他的眼里飽含著一種說不清道不明的情緒,像是出乎意料,像是意外之喜,有許許多多復雜的東西在唐老爺子的眼中一閃而過,像是無數飛逝的時光重新涌上他的心頭,在回味了過去的日子后,他深吸了一口氣,開口道:“你比原先更堅強了。”
唐嚴欽有所觸動地抬起了頭。
不像是從前那般脆弱,不像是從前那般不堪一擊,或許是因為擁有了想要守護的人,現在的唐嚴欽才會變得更加堅強吧。

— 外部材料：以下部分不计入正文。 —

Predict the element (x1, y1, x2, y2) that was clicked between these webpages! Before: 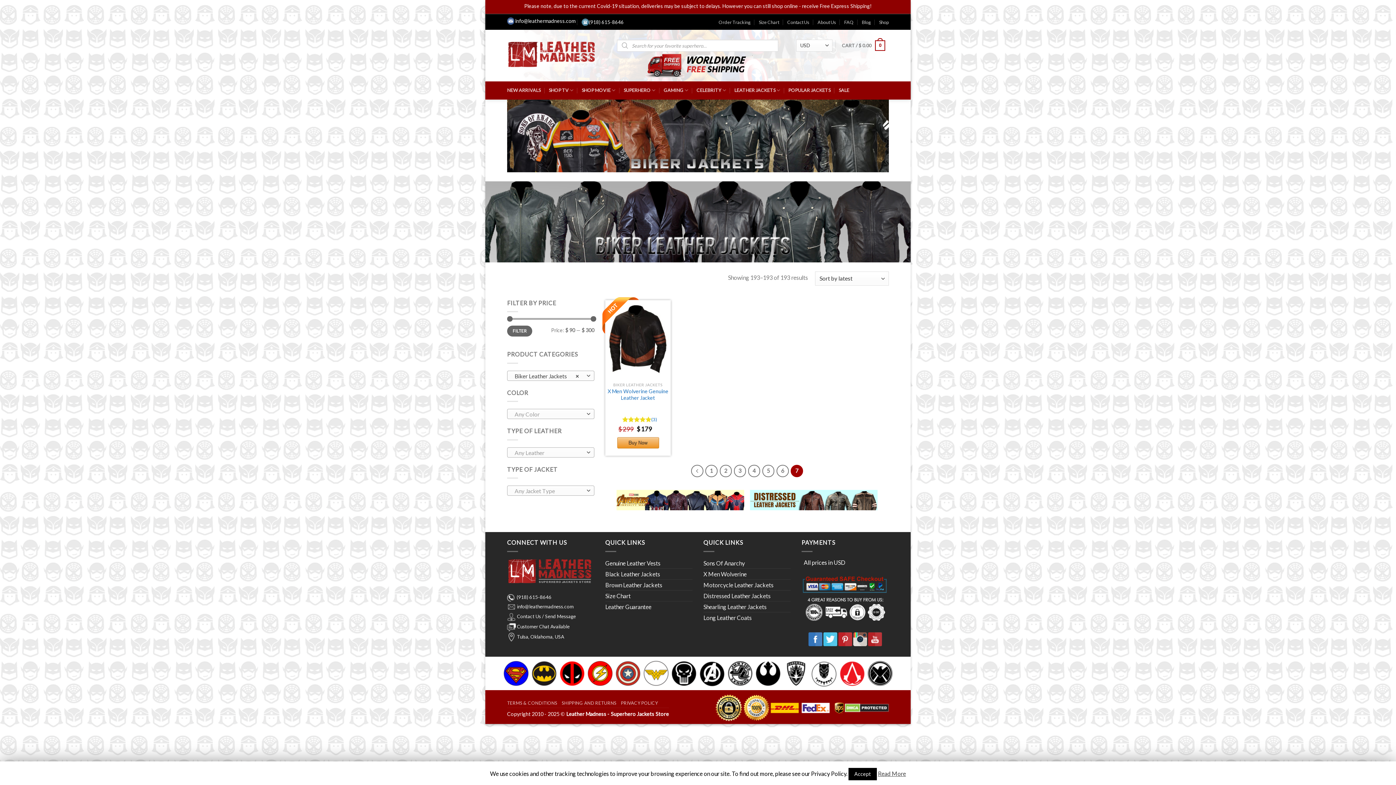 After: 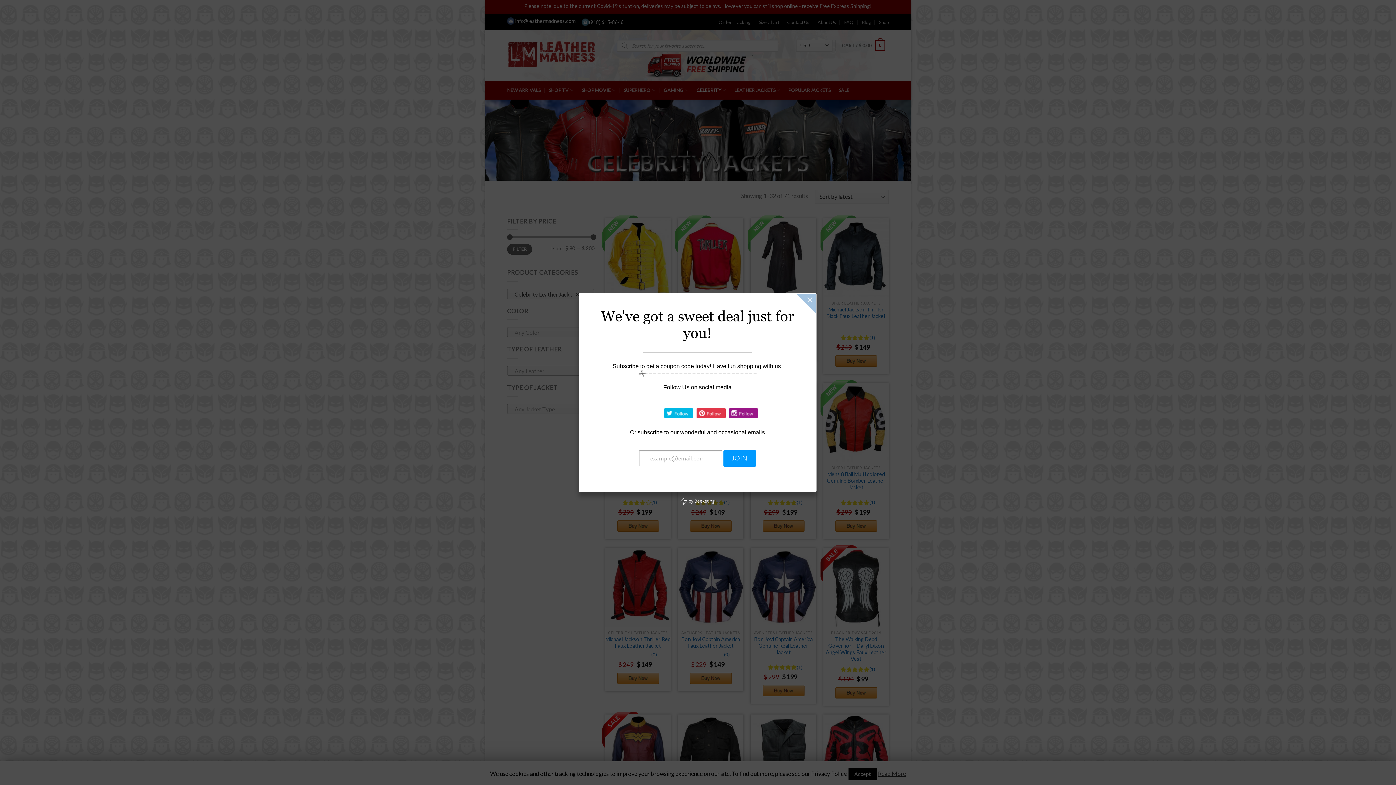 Action: label: CELEBRITY bbox: (696, 81, 726, 99)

唐老爺子看著自己的兒子,覺得如果是現在,唐嚴欽一定可以接受六年前的真相了。
沒有管唐嚴欽的動作,唐老爺子開始自顧自地講了起來:“剎車線是我讓小宋去廢車場剪斷的,六年前的那場車禍就是一場遺憾的意外,或許你不愿意相信,但是有的時候,人生就是這樣。”
沒有陰謀,沒有詭計,有的只是一場悲傷的意外,一個永遠無法彌補的遺憾。
人生就是這樣充滿戲劇性,你永遠都不知道你會在哪一天獲得幸福,也不會知道,已經得到的幸福又會在何時何刻重新被帶走。
缺憾讓人感到痛苦,年長的人選擇用時間來沉淀它,但是對于年輕的人來說,這樣的結果也未免太過悲傷。
痛苦也好,仇恨也好,如果找不到宣泄的目標,那么脆弱的人們就會被逼向瘋狂,甚至是死亡。
而這就是當年唐嚴欽所身處的情況。